● **Task inputs**
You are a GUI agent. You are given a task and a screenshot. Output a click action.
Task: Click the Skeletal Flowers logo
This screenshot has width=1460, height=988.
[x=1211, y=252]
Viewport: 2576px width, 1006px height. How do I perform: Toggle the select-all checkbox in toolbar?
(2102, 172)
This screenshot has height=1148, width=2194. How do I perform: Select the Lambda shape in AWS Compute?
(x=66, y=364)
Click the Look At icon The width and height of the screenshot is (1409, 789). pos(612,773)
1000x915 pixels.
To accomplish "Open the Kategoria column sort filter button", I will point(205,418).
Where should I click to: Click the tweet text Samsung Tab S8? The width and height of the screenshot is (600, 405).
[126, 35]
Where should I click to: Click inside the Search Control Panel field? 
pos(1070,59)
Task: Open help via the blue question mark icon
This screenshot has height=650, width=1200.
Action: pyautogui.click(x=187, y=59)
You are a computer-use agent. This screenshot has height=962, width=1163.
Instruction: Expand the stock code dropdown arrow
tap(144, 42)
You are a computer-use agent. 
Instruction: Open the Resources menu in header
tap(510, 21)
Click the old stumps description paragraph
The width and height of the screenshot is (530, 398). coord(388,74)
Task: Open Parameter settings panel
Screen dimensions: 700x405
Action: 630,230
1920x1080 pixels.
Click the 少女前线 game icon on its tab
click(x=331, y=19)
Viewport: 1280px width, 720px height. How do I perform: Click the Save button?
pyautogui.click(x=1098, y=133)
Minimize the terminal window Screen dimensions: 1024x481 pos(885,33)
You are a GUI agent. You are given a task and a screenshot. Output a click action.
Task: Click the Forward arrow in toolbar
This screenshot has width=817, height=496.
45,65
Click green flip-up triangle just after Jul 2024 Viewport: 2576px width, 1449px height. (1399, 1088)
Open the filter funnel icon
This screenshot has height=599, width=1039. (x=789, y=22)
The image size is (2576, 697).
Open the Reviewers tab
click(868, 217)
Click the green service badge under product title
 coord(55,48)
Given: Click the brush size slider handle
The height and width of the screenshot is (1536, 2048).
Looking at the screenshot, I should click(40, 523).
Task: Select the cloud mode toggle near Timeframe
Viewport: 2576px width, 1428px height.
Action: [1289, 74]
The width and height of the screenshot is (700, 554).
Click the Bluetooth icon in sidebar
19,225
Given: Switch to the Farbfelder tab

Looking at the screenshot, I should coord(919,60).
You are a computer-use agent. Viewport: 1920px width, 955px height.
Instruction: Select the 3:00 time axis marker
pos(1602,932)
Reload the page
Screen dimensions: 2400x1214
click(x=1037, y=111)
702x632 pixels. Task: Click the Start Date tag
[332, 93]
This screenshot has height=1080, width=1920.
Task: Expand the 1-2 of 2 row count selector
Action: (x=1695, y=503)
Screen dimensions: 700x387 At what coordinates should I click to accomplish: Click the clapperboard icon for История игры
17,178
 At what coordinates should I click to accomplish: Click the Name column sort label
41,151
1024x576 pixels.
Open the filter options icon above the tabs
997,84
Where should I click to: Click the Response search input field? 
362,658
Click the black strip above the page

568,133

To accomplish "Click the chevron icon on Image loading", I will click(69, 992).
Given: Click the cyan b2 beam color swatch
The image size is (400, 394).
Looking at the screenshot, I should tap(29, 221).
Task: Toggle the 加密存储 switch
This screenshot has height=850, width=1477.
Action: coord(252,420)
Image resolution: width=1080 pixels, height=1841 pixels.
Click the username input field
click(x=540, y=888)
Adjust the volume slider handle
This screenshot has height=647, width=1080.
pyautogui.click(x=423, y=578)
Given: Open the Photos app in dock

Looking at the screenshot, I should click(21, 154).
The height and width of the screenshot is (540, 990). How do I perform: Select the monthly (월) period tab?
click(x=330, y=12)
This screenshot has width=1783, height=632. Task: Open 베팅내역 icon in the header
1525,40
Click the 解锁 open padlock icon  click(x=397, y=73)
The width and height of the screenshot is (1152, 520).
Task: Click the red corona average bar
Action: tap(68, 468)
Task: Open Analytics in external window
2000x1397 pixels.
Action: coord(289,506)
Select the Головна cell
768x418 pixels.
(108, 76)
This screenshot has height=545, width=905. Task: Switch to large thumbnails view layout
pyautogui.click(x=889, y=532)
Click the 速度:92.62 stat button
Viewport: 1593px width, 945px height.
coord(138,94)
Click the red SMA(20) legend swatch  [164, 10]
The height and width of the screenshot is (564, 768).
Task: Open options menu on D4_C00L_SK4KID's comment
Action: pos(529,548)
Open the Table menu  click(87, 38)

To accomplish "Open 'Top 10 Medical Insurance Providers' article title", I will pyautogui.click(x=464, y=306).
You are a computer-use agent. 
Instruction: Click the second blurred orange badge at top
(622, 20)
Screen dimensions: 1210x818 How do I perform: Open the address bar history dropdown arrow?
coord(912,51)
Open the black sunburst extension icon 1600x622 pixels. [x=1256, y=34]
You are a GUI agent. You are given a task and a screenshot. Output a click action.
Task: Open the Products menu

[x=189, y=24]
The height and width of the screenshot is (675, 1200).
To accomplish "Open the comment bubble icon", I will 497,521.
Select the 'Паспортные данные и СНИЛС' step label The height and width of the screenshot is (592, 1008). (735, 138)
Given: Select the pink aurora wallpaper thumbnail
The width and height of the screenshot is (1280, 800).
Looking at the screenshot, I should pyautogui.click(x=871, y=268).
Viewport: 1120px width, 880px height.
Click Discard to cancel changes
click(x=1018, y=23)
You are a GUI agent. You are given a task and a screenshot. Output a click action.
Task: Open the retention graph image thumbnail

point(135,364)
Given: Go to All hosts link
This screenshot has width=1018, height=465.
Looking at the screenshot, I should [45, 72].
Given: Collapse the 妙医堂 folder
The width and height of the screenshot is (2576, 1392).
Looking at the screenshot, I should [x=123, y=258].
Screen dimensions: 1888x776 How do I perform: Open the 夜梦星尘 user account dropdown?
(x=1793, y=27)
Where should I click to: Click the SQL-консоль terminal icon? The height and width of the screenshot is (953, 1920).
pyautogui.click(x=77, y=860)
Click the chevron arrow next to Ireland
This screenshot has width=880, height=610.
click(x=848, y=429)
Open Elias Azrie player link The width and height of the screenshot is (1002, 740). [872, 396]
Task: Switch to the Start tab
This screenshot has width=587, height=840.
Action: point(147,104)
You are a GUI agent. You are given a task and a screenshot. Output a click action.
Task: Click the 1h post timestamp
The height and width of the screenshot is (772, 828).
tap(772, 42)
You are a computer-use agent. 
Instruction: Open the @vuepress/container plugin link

● **What you should do**
Edit the data above by changing each "computer-use agent" to "desktop assistant". Leave everything else as it is.

● **Exercise response**
You are a GUI agent. You are given a task and a screenshot. Output a click action.
Task: Click the Skeletal Flowers logo
This screenshot has width=1460, height=988.
[x=1211, y=252]
Viewport: 2576px width, 1006px height. How do I perform: Toggle the select-all checkbox in toolbar?
(2102, 172)
This screenshot has height=1148, width=2194. How do I perform: Select the Lambda shape in AWS Compute?
(x=66, y=364)
Click the Look At icon The width and height of the screenshot is (1409, 789). pos(612,773)
1000x915 pixels.
To accomplish "Open the Kategoria column sort filter button", I will point(205,418).
Where should I click to: Click the tweet text Samsung Tab S8? The width and height of the screenshot is (600, 405).
[126, 35]
Where should I click to: Click inside the Search Control Panel field? 
pos(1070,59)
Task: Open help via the blue question mark icon
This screenshot has height=650, width=1200.
Action: pyautogui.click(x=187, y=59)
You are a desktop assistant. This screenshot has height=962, width=1163.
Instruction: Expand the stock code dropdown arrow
tap(144, 42)
You are a desktop assistant. 
Instruction: Open the Resources menu in header
tap(510, 21)
Click the old stumps description paragraph
The width and height of the screenshot is (530, 398). coord(388,74)
Task: Open Parameter settings panel
Screen dimensions: 700x405
Action: 630,230
1920x1080 pixels.
Click the 少女前线 game icon on its tab
click(x=331, y=19)
Viewport: 1280px width, 720px height. How do I perform: Click the Save button?
pyautogui.click(x=1098, y=133)
Minimize the terminal window Screen dimensions: 1024x481 pos(885,33)
You are a GUI agent. You are given a task and a screenshot. Output a click action.
Task: Click the Forward arrow in toolbar
This screenshot has width=817, height=496.
45,65
Click green flip-up triangle just after Jul 2024 Viewport: 2576px width, 1449px height. (1399, 1088)
Open the filter funnel icon
This screenshot has height=599, width=1039. (x=789, y=22)
The image size is (2576, 697).
Open the Reviewers tab
click(868, 217)
Click the green service badge under product title
 coord(55,48)
Given: Click the brush size slider handle
The height and width of the screenshot is (1536, 2048).
Looking at the screenshot, I should click(40, 523).
Task: Select the cloud mode toggle near Timeframe
Viewport: 2576px width, 1428px height.
Action: [1289, 74]
The width and height of the screenshot is (700, 554).
Click the Bluetooth icon in sidebar
19,225
Given: Switch to the Farbfelder tab

Looking at the screenshot, I should coord(919,60).
You are a desktop assistant. Viewport: 1920px width, 955px height.
Instruction: Select the 3:00 time axis marker
pos(1602,932)
Reload the page
Screen dimensions: 2400x1214
click(x=1037, y=111)
702x632 pixels. Task: Click the Start Date tag
[332, 93]
This screenshot has height=1080, width=1920.
Task: Expand the 1-2 of 2 row count selector
Action: (x=1695, y=503)
Screen dimensions: 700x387 At what coordinates should I click to accomplish: Click the clapperboard icon for История игры
17,178
 At what coordinates should I click to accomplish: Click the Name column sort label
41,151
1024x576 pixels.
Open the filter options icon above the tabs
997,84
Where should I click to: Click the Response search input field? 
362,658
Click the black strip above the page

568,133

To accomplish "Click the chevron icon on Image loading", I will click(69, 992).
Given: Click the cyan b2 beam color swatch
The image size is (400, 394).
Looking at the screenshot, I should tap(29, 221).
Task: Toggle the 加密存储 switch
This screenshot has height=850, width=1477.
Action: coord(252,420)
Image resolution: width=1080 pixels, height=1841 pixels.
Click the username input field
click(x=540, y=888)
Adjust the volume slider handle
This screenshot has height=647, width=1080.
pyautogui.click(x=423, y=578)
Given: Open the Photos app in dock

Looking at the screenshot, I should click(21, 154).
The height and width of the screenshot is (540, 990). How do I perform: Select the monthly (월) period tab?
click(x=330, y=12)
This screenshot has width=1783, height=632. Task: Open 베팅내역 icon in the header
1525,40
Click the 解锁 open padlock icon  click(x=397, y=73)
The width and height of the screenshot is (1152, 520).
Task: Click the red corona average bar
Action: tap(68, 468)
Task: Open Analytics in external window
2000x1397 pixels.
Action: coord(289,506)
Select the Головна cell
768x418 pixels.
(108, 76)
This screenshot has height=545, width=905. Task: Switch to large thumbnails view layout
pyautogui.click(x=889, y=532)
Click the 速度:92.62 stat button
Viewport: 1593px width, 945px height.
coord(138,94)
Click the red SMA(20) legend swatch  [164, 10]
The height and width of the screenshot is (564, 768).
Task: Open options menu on D4_C00L_SK4KID's comment
Action: pos(529,548)
Open the Table menu  click(87, 38)

To accomplish "Open 'Top 10 Medical Insurance Providers' article title", I will pyautogui.click(x=464, y=306).
You are a desktop assistant. 
Instruction: Click the second blurred orange badge at top
(622, 20)
Screen dimensions: 1210x818 How do I perform: Open the address bar history dropdown arrow?
coord(912,51)
Open the black sunburst extension icon 1600x622 pixels. [x=1256, y=34]
You are a GUI agent. You are given a task and a screenshot. Output a click action.
Task: Open the Products menu

[x=189, y=24]
The height and width of the screenshot is (675, 1200).
To accomplish "Open the comment bubble icon", I will 497,521.
Select the 'Паспортные данные и СНИЛС' step label The height and width of the screenshot is (592, 1008). (735, 138)
Given: Select the pink aurora wallpaper thumbnail
The width and height of the screenshot is (1280, 800).
Looking at the screenshot, I should pyautogui.click(x=871, y=268).
Viewport: 1120px width, 880px height.
Click Discard to cancel changes
click(x=1018, y=23)
You are a GUI agent. You are given a task and a screenshot. Output a click action.
Task: Open the retention graph image thumbnail

point(135,364)
Given: Go to All hosts link
This screenshot has width=1018, height=465.
Looking at the screenshot, I should [45, 72].
Given: Collapse the 妙医堂 folder
The width and height of the screenshot is (2576, 1392).
Looking at the screenshot, I should [x=123, y=258].
Screen dimensions: 1888x776 How do I perform: Open the 夜梦星尘 user account dropdown?
(x=1793, y=27)
Where should I click to: Click the SQL-консоль terminal icon? The height and width of the screenshot is (953, 1920).
pyautogui.click(x=77, y=860)
Click the chevron arrow next to Ireland
This screenshot has width=880, height=610.
click(x=848, y=429)
Open Elias Azrie player link The width and height of the screenshot is (1002, 740). [872, 396]
Task: Switch to the Start tab
This screenshot has width=587, height=840.
Action: point(147,104)
You are a GUI agent. You are given a task and a screenshot. Output a click action.
Task: Click the 1h post timestamp
The height and width of the screenshot is (772, 828).
tap(772, 42)
You are a desktop assistant. 
Instruction: Open the @vuepress/container plugin link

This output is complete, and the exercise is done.